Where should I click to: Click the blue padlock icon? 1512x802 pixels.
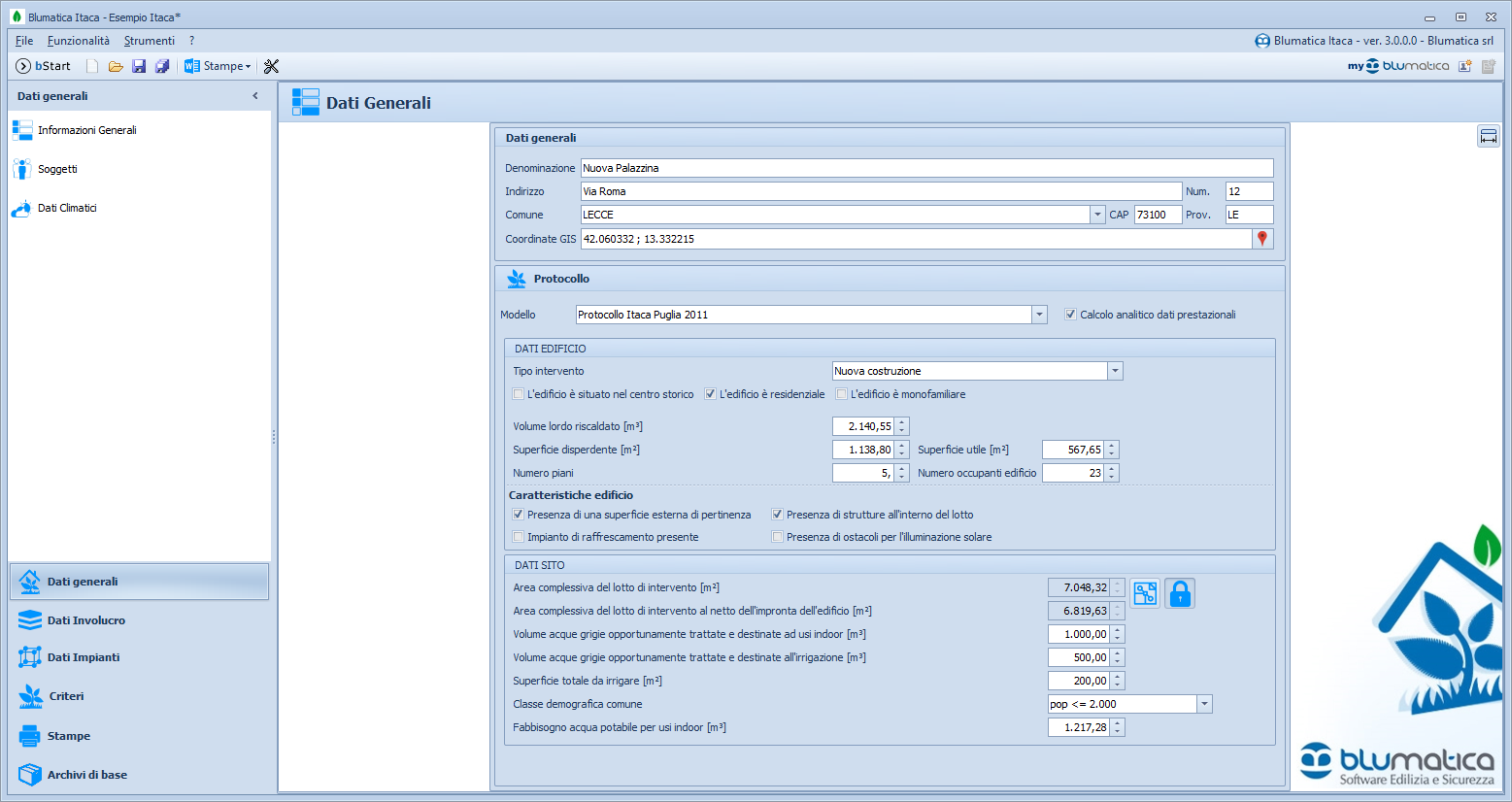pos(1180,593)
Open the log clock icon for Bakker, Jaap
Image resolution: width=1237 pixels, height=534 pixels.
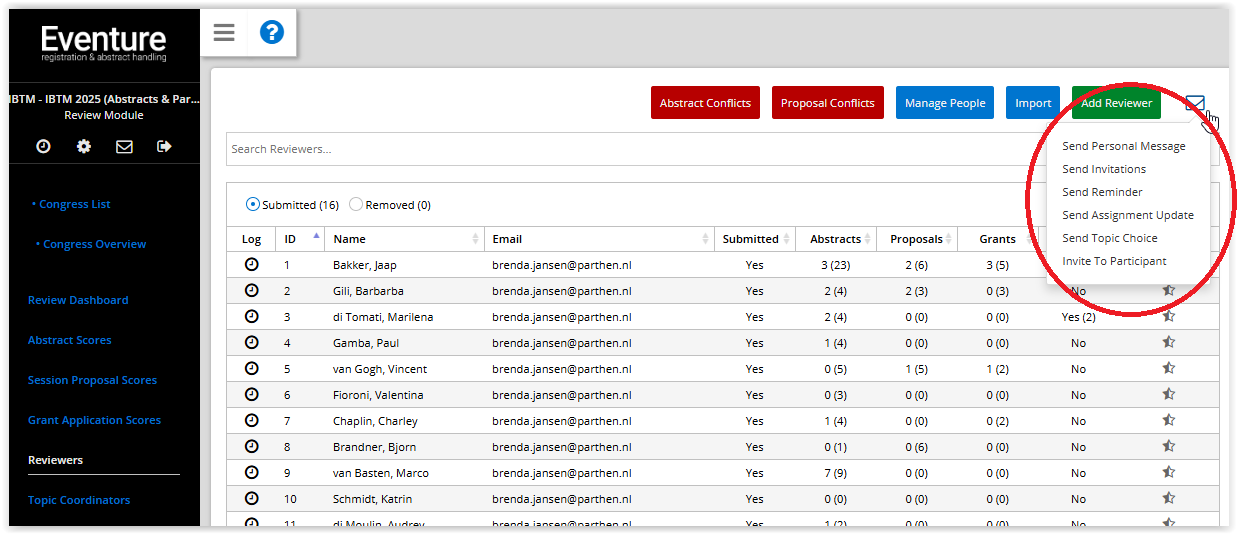(251, 265)
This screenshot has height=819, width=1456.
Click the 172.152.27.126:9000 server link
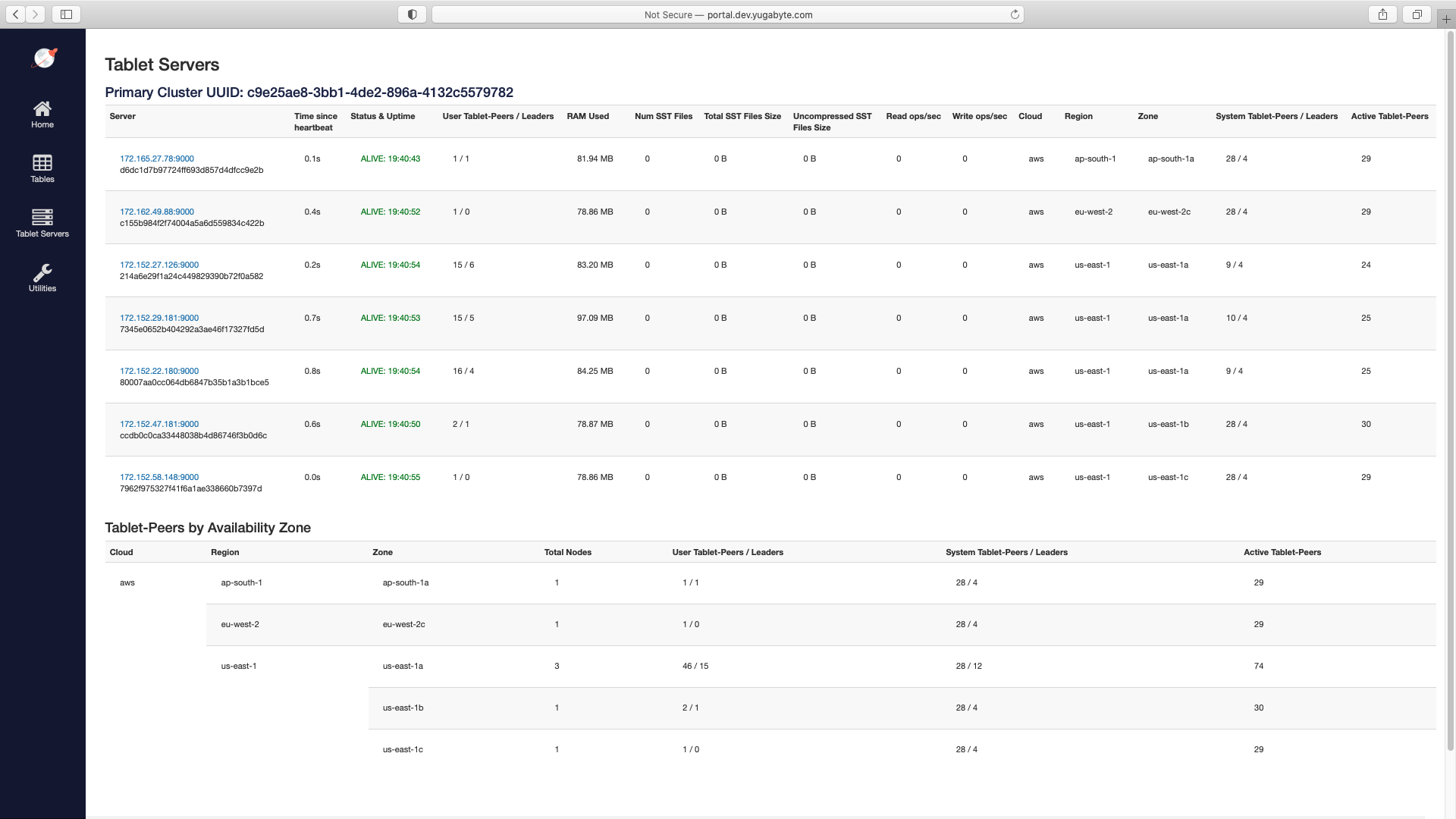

═══

「Open the log clock icon for Bakker, Jaap」を含む行からデータの最後までを、「server」を「host」に入れ替え、ほかはそのままにして書き直してください。画像は含めないこと。

問題の解答>
Open the log clock icon for Bakker, Jaap
Image resolution: width=1237 pixels, height=534 pixels.
(251, 265)
This screenshot has height=819, width=1456.
Click the 172.152.27.126:9000 host link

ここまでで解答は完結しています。